DALLAS | When former Washington coach Dick Motta coached the 1980-81 Mavericks expansion team, the players were having a particularly poor night. By halftime, Motta was steamed.
In the hallway leading to the locker room, he walked past the halftime entertainment - a Bengal tiger and a professional trainer.
Motta asked the trainer to bring the tiger in the locker room, where the coach confronted the players and told them they’d better start rebounding or he was going to let the tiger loose.
Ed Tapscott can relate. For the second consecutive night, he watched as his team was mauled in the third quarter, and the result was the fifth straight loss for the Wizards, who fell to the Mavericks 119-103.
One night after suffering a 22-point loss to the Spurs, Caron Butler returned to the Wizards lineup after missing three straight games with a sore left hamstring. With Butler back in the lineup, the Wizards were in control for much of the first two quarters and were in a 51-51 tie at halftime.
But the Mavericks went on a 9-0 run midway through the period to take a 10-point lead into the fourth, and that deficit was too much for the Wizards to overcome.

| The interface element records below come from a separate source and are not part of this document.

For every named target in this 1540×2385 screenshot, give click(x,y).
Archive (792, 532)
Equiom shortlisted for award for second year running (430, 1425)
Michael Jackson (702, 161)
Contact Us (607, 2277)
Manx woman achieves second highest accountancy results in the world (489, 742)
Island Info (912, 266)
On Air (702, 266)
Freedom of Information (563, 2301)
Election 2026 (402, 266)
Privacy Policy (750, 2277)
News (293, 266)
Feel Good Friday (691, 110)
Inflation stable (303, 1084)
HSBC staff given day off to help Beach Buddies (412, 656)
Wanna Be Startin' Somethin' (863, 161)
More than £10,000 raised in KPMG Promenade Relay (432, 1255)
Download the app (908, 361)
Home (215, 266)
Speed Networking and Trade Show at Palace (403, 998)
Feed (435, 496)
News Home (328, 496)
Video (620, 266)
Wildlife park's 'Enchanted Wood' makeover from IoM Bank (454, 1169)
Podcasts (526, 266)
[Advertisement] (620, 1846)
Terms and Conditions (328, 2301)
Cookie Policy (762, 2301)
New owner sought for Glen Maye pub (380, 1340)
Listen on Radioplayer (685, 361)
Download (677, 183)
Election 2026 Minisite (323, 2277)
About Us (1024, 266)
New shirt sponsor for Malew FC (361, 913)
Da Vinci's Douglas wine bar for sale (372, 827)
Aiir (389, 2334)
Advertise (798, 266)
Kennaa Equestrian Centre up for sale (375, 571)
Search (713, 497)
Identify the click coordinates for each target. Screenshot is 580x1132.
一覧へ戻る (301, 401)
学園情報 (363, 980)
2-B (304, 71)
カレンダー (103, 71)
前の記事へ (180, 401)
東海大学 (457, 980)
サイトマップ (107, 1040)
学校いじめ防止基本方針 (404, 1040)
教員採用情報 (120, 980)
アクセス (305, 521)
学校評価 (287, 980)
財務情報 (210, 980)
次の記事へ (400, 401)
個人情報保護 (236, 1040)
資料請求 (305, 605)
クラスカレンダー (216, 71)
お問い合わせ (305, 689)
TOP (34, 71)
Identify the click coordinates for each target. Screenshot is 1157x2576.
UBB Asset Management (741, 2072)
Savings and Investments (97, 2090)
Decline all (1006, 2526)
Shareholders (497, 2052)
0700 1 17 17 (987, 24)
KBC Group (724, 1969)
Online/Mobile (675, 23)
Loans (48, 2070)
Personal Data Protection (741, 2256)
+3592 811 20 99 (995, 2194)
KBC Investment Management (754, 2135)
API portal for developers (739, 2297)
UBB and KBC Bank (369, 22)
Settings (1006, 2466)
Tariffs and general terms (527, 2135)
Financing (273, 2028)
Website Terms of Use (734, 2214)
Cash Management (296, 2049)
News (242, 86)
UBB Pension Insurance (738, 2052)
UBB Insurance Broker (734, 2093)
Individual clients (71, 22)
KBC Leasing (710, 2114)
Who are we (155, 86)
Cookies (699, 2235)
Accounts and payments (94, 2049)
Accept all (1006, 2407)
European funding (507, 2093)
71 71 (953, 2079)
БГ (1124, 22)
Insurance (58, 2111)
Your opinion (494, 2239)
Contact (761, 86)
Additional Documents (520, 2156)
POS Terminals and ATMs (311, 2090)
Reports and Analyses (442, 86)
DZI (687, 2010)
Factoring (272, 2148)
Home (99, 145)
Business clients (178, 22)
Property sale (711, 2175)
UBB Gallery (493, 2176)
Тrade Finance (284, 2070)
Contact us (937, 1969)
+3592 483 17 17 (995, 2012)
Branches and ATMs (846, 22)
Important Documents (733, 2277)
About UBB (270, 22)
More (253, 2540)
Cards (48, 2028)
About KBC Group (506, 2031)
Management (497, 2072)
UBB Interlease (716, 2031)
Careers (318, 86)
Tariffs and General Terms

Tapscott was perplexed by the poor third-quarter efforts.
“I said, ‘Guys, we are obviously doing something wrong in terms of our warmups because we come out and it’s fairly even game,’ ” he said. “It’s right there at half. Then immediately we’re down five or six, but another [9-0] run and you’re down 12. We just cannot afford those types of deficits.”
Antawn Jamison led the Wizards with 24 points and 11 rebounds, and Butler had 20 points and nine rebounds. Butler was uncertain that he could play before the game but then went out and played 42 minutes.
“I got a little fatigued at the end,” Butler said, “but I specifically asked Coach to let me push it out, let me play on it.”
Jamison played 40 minutes. Despite Washington’s 14-49 record, Tapscott said his two veterans would play as many minutes as they want.
“The young guys that’s here now and that’s going be here next year, they’ve got to figure out a way somehow, some way to play with us,” Butler said. “So it’s important for us to be out there with them.”
But at this point, Butler said, the Wizards are “playing for your pride.”
“You’re playing for the city still,” he said. “Everybody’s still supporting us. We’ve got loyal fans, diehard fans. We’ve got to at least go out there and leave the effort out there.”
Both teams shot better than 50 percent from the field, but the Mavericks, who played without injured forward Josh Howard (ankle), had a little more firepower. They were led by Dirk Nowitzki with 34 points and Jason Terry with 33. Some of those points came late as Dallas outscored the Wizards 14-6 in the final four minutes.
Tapscott said he is still looking for ways to jump-start his team in the third quarter, adding that he will try another tactic Monday when the Wizards finish up their four-game road trip in Minnesota.
“We’ll keep looking at different things,” Tapscott said. “I bring them out [of the locker room] early, I bring them out late. We’ll try something new Monday. We may not have a halftime. I’ll just have the huddle at halfcourt, and we’ll run the offense for 12 minutes. Something like that to keep us focused. If you see us running the offense at halftime in Minnesota, you’ll know I was true to my word.”